It Is Way Past the Time to Update the Communications Act of 1996
If you have been using the Internet for the past 25 years, you know how radically it has changed. And yet, no comprehensive regulations have been updated since then.
The news is full of complaints about tech companies getting too big and too powerful. Social media is often the focus of complaints. We often hear that these companies are resistant to changes and regulations, but that is not entirely true.
On Facebook's site concerning regulations, they say "To keep moving forward, tech companies need standards that hold us all accountable. We support updated regulations on key issues."
Facebook may be at the center of fears and complaints, but they keep growing. Two billion users and growing.

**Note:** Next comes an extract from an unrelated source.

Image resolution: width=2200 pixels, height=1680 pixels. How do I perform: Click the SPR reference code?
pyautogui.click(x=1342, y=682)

There are four issues that address that they feel need new regulations.
Combating foreign election interference
We support regulations that will set standards around ads transparency and broader rules to help deter foreign actors, including existing US proposals like the Honest Ads Act and Deter Act.

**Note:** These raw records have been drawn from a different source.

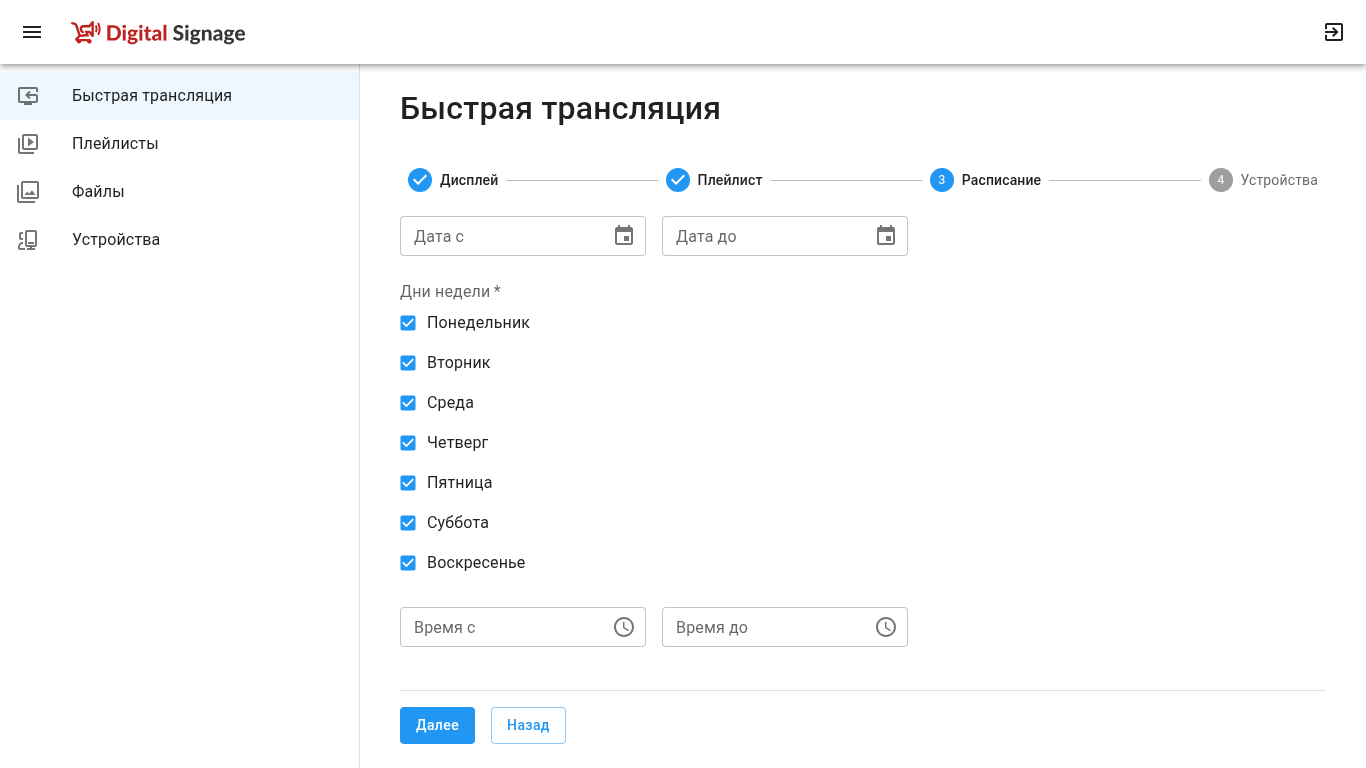
Task: Open the hamburger navigation menu
Action: click(x=32, y=32)
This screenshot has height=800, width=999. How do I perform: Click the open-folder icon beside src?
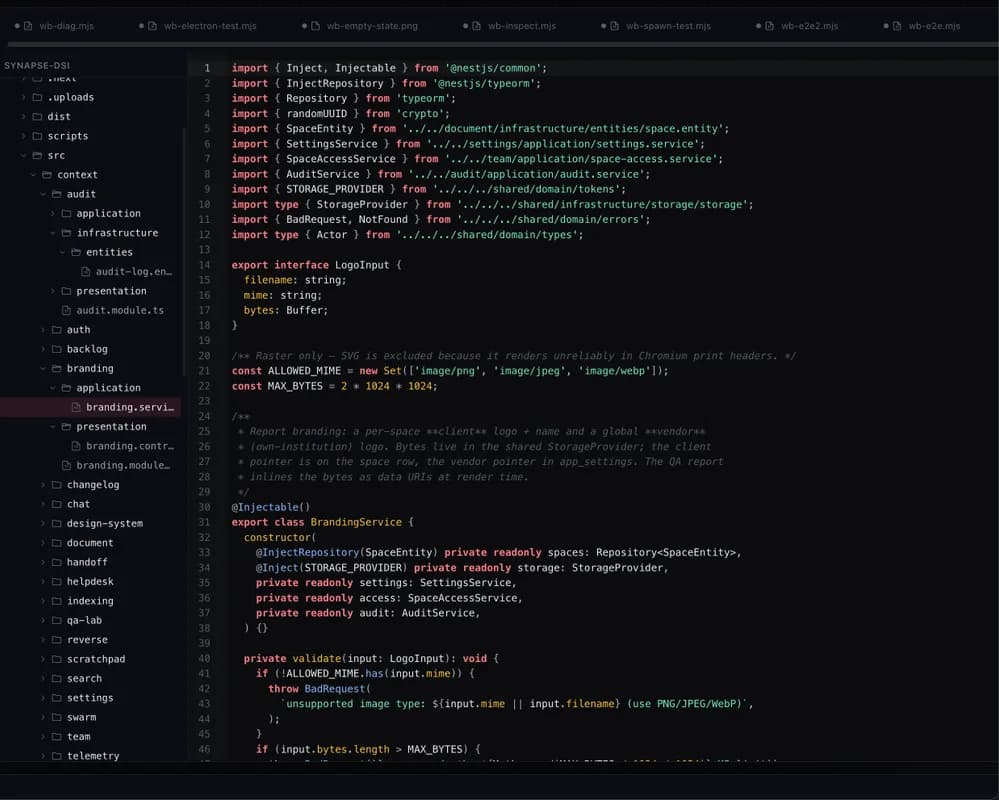tap(38, 155)
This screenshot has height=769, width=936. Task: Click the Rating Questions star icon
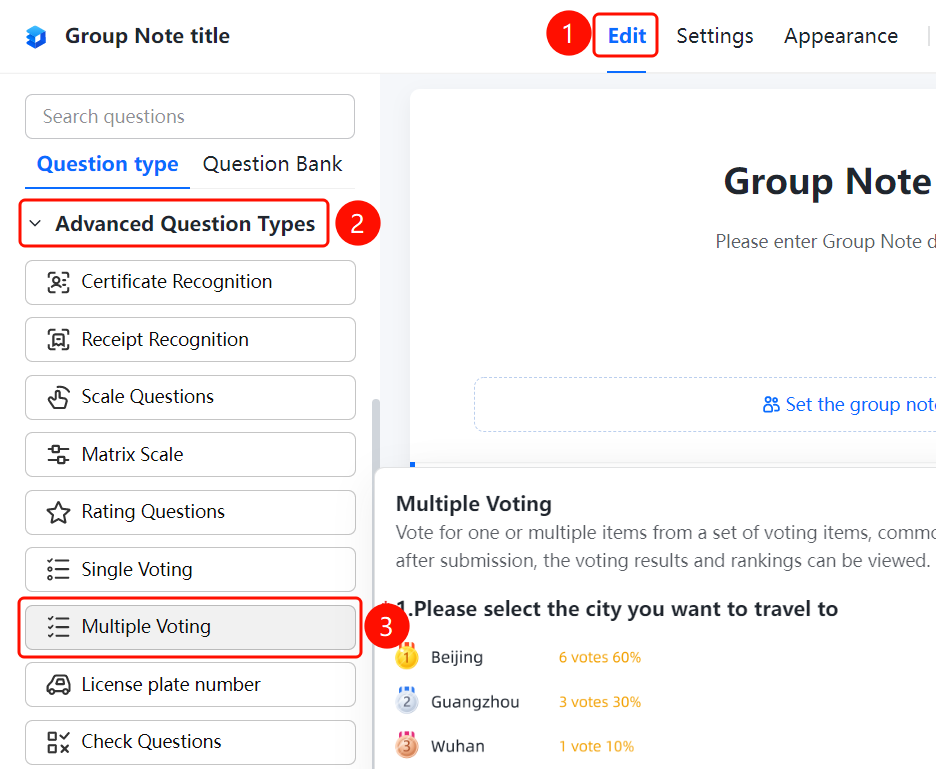(58, 512)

Protecting people’s privacy and data
We support updated privacy regulations that will set more consistent data protection standards that work for everyone.
Enabling safe and easy data portability between platforms
We support regulation that guarantees the principle of data portability. If you share data with one service, you should be able to move it to another. This gives people choice and enables developers to innovate.
Supporting thoughtful changes to Section 230
We support thoughtful updates to internet laws, including Section 230, to make content moderation systems more transparent and to ensure that tech companies are held accountable for combatting child exploitation, opioid abuse, and other types of illegal activity.
The Telecommunications Act of 1996 was the first major overhaul of telecommunications law in almost 62 years. Its main goal was stated as allowing "anyone [to] enter any communications business -- to let any communications business compete in any market against any other." The FCC said that they believed the Act had "the potential to change the way we work, live and learn." They were certainly correct in that. But they continued that they expected that it would affect "telephone service -- local and long distance, cable programming and other video services, broadcast services and services provided to schools."
And it did affect those things. But communications went much further and much faster than the government and now they need to play some serious catchup. It is much harder to catch up than it is to keep up.